-- Opening Marker --

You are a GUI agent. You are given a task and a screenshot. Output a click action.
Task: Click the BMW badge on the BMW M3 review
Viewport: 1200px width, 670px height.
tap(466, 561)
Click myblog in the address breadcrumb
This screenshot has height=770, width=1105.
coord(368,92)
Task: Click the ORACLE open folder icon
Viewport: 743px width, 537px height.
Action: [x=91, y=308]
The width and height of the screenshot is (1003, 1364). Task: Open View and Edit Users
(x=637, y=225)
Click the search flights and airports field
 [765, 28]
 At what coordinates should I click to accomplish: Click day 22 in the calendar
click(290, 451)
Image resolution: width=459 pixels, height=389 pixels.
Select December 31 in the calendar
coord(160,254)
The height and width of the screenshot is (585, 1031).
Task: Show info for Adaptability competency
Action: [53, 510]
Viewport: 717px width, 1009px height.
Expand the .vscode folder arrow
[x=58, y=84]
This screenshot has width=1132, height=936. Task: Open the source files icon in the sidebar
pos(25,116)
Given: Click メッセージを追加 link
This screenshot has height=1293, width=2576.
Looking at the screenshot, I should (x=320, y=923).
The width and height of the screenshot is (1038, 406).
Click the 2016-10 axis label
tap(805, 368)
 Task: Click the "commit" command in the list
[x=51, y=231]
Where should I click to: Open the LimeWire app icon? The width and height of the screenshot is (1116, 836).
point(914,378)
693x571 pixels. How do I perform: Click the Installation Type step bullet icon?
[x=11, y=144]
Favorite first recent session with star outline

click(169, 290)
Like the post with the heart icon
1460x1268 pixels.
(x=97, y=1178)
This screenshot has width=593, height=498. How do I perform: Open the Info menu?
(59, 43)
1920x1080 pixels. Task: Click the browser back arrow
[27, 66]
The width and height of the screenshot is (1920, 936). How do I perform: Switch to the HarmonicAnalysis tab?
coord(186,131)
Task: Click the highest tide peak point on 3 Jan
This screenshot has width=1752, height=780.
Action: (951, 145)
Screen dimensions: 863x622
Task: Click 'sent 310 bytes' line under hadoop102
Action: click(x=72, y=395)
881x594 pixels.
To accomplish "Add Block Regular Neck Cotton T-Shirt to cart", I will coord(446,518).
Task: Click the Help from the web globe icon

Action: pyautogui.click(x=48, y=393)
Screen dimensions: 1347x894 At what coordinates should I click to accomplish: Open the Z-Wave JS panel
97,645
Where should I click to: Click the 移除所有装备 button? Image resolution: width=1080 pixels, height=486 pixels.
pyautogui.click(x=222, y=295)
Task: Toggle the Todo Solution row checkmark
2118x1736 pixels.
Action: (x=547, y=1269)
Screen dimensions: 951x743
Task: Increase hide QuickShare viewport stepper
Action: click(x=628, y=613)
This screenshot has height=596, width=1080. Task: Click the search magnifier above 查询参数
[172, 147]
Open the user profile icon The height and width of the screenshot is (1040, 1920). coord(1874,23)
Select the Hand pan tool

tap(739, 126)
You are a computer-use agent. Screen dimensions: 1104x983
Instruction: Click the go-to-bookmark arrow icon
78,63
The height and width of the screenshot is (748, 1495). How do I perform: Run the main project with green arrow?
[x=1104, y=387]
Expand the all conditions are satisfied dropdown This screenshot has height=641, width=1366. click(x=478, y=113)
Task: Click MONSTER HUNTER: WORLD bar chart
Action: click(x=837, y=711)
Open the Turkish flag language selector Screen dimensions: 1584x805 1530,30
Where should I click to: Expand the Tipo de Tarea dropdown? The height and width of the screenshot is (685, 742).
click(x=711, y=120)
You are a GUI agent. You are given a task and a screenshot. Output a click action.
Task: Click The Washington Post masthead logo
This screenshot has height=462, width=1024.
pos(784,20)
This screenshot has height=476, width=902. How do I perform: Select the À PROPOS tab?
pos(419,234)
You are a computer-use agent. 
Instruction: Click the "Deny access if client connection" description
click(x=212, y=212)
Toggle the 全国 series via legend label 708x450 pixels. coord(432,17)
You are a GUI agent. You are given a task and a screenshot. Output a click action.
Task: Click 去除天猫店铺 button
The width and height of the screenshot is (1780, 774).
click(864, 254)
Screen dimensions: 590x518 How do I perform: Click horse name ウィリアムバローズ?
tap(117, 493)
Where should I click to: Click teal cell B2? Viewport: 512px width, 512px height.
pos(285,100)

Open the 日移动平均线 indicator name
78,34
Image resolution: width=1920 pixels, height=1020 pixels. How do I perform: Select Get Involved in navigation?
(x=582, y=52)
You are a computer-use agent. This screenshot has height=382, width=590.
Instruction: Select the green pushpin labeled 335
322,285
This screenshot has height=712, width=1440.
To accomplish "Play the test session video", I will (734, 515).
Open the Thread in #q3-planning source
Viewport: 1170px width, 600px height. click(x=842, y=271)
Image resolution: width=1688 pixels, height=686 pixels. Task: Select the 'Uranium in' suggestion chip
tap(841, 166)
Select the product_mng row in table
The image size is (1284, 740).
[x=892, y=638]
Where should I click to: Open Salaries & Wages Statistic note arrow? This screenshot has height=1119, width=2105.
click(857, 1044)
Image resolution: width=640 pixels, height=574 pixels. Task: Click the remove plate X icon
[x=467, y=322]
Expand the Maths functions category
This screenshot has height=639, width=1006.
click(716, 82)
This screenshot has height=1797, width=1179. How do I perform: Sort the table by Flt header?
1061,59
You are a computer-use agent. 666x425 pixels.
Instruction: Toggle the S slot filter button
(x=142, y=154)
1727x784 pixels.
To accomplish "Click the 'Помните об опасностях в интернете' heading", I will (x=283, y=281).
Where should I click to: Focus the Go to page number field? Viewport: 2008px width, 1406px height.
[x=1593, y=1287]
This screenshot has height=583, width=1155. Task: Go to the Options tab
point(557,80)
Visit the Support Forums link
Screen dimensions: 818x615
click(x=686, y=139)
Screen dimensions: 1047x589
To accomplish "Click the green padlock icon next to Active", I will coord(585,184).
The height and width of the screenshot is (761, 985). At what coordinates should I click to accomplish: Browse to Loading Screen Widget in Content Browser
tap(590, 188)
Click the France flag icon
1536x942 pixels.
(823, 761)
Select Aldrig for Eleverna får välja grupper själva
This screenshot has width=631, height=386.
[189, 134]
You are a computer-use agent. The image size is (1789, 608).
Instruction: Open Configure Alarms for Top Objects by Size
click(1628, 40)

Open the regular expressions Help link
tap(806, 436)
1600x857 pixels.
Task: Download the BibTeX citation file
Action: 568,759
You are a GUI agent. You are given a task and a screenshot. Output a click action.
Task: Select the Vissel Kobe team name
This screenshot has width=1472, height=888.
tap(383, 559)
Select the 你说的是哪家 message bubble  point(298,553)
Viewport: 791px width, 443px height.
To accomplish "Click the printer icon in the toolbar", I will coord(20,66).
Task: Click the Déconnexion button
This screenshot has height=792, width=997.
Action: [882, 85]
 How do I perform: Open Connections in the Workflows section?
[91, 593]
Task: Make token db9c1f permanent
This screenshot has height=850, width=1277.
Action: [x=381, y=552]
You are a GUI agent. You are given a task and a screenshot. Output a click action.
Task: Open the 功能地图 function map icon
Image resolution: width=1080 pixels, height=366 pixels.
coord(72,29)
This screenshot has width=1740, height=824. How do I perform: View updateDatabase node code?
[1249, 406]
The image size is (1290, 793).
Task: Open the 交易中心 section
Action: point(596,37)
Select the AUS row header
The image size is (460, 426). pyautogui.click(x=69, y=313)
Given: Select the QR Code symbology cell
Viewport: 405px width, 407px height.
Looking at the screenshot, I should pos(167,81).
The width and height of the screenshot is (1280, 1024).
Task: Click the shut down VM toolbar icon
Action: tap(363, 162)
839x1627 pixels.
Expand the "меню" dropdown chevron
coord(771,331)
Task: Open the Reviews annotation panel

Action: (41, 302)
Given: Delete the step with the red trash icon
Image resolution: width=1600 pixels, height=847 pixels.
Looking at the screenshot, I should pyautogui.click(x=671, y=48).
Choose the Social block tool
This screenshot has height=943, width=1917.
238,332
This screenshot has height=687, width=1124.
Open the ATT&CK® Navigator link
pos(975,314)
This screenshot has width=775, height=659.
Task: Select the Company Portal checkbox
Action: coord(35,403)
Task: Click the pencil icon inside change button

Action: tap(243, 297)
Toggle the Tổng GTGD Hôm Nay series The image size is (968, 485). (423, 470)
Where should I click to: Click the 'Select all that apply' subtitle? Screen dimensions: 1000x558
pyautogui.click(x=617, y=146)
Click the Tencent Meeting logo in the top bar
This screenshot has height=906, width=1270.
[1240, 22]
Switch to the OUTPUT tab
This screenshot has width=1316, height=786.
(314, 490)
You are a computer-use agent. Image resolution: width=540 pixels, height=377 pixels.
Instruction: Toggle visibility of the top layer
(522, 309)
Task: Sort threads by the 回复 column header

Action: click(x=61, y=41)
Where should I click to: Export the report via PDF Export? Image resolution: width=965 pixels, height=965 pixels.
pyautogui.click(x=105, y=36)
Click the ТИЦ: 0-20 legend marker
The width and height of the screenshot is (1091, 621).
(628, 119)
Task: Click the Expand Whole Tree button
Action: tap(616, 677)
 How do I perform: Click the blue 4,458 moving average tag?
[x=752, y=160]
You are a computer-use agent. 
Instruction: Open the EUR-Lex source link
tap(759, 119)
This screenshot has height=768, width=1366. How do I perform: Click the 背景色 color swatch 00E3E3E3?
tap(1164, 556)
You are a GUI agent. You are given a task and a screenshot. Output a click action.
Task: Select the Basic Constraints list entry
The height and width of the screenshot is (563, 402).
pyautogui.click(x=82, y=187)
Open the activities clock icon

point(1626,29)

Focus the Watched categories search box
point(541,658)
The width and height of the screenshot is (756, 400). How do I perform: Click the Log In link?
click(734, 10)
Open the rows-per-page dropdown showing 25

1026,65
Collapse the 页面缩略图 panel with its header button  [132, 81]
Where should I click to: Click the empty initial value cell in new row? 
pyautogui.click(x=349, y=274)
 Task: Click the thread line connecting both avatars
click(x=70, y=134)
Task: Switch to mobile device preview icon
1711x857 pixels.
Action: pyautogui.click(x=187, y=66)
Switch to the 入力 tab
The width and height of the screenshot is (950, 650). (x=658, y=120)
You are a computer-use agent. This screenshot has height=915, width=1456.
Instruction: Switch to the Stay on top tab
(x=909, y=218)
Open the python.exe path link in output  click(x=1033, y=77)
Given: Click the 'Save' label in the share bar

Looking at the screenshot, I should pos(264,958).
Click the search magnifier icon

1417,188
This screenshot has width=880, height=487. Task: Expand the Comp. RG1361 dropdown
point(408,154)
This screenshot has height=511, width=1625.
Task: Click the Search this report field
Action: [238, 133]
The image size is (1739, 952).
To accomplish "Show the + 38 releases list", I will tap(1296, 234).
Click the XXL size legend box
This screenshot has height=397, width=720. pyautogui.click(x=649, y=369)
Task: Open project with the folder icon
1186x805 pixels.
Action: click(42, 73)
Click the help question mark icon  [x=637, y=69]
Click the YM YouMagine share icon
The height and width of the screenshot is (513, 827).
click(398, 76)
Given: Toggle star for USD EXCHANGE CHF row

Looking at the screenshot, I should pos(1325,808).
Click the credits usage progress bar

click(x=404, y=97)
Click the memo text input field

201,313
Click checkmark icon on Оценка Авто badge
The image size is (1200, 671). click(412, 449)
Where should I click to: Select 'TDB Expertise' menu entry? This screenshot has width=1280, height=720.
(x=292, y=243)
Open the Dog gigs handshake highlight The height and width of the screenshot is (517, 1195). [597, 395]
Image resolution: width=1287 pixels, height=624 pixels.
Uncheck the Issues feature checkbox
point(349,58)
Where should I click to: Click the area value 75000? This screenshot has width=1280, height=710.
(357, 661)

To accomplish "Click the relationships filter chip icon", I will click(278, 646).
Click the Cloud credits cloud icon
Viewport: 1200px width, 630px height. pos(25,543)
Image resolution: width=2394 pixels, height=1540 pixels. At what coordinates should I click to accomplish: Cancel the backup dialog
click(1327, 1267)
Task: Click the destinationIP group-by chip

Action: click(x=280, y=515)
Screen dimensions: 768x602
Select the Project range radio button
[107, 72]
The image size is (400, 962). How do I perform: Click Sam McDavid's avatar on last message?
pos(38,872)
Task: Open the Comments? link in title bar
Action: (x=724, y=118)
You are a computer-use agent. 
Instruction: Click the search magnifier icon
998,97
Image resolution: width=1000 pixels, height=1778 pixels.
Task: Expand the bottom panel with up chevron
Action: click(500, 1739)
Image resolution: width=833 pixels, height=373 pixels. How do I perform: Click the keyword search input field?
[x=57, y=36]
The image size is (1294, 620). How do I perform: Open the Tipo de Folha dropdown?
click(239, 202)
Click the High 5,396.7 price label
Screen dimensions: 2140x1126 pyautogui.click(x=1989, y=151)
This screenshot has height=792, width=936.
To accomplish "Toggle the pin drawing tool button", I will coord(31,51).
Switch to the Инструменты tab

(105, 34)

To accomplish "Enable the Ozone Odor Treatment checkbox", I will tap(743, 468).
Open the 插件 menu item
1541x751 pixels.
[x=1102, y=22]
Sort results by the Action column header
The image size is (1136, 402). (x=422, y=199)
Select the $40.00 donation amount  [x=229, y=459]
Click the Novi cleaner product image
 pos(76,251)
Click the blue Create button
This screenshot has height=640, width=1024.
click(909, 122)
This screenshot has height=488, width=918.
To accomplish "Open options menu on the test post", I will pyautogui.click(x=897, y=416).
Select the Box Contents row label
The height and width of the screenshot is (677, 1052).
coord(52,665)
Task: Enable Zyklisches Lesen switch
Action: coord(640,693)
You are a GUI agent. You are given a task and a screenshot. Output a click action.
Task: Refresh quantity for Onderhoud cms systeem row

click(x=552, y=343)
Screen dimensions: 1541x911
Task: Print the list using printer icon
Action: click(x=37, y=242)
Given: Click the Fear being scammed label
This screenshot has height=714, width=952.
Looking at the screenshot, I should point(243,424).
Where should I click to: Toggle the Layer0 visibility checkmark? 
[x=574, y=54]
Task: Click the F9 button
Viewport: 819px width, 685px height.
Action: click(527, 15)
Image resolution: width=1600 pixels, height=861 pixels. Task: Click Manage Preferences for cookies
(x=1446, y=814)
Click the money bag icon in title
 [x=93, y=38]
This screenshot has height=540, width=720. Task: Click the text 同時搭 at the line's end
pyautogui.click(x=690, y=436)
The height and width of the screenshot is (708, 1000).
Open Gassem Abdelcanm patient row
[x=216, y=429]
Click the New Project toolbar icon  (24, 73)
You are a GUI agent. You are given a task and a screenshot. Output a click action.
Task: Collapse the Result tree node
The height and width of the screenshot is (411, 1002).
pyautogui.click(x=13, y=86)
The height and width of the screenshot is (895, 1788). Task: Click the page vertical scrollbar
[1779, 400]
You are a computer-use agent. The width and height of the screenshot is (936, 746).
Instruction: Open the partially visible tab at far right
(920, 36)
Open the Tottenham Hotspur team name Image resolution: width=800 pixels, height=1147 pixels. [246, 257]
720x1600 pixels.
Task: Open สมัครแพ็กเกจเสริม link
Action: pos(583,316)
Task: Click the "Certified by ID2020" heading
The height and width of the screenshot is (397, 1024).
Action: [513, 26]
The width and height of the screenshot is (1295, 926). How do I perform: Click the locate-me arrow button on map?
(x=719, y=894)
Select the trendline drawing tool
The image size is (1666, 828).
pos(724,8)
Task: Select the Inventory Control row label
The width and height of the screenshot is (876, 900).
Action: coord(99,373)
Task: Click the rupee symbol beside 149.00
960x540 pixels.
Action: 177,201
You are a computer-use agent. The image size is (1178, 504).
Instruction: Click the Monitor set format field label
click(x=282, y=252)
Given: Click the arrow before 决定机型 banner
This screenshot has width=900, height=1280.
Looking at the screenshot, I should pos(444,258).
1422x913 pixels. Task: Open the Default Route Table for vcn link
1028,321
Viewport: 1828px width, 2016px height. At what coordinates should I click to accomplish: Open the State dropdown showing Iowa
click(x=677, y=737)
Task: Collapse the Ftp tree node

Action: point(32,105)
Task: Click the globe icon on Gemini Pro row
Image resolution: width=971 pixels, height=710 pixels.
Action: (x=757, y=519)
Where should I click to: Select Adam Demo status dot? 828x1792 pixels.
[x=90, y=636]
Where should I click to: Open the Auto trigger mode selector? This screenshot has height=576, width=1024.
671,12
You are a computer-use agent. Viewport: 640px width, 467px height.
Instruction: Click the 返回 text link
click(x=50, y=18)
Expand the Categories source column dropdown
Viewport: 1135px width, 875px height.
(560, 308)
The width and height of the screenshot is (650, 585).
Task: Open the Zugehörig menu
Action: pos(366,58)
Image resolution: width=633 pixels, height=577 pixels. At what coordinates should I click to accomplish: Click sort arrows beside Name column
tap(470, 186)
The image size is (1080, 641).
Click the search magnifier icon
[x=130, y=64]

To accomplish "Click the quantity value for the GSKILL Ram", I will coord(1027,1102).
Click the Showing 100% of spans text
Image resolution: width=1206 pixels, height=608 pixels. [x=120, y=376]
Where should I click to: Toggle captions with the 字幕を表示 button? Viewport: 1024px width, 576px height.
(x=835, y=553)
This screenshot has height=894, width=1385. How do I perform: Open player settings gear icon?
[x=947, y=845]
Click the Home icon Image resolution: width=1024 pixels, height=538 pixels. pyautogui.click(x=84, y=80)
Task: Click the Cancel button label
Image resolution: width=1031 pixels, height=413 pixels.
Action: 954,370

-- Closing Marker --

TASK TO COMPLETE: Search the data for the string "heading" and copy out every line where it is found.

ANSWER AREA:
To accomplish "Click the 'Помните об опасностях в интернете' heading", I will (x=283, y=281).
Task: Click the "Certified by ID2020" heading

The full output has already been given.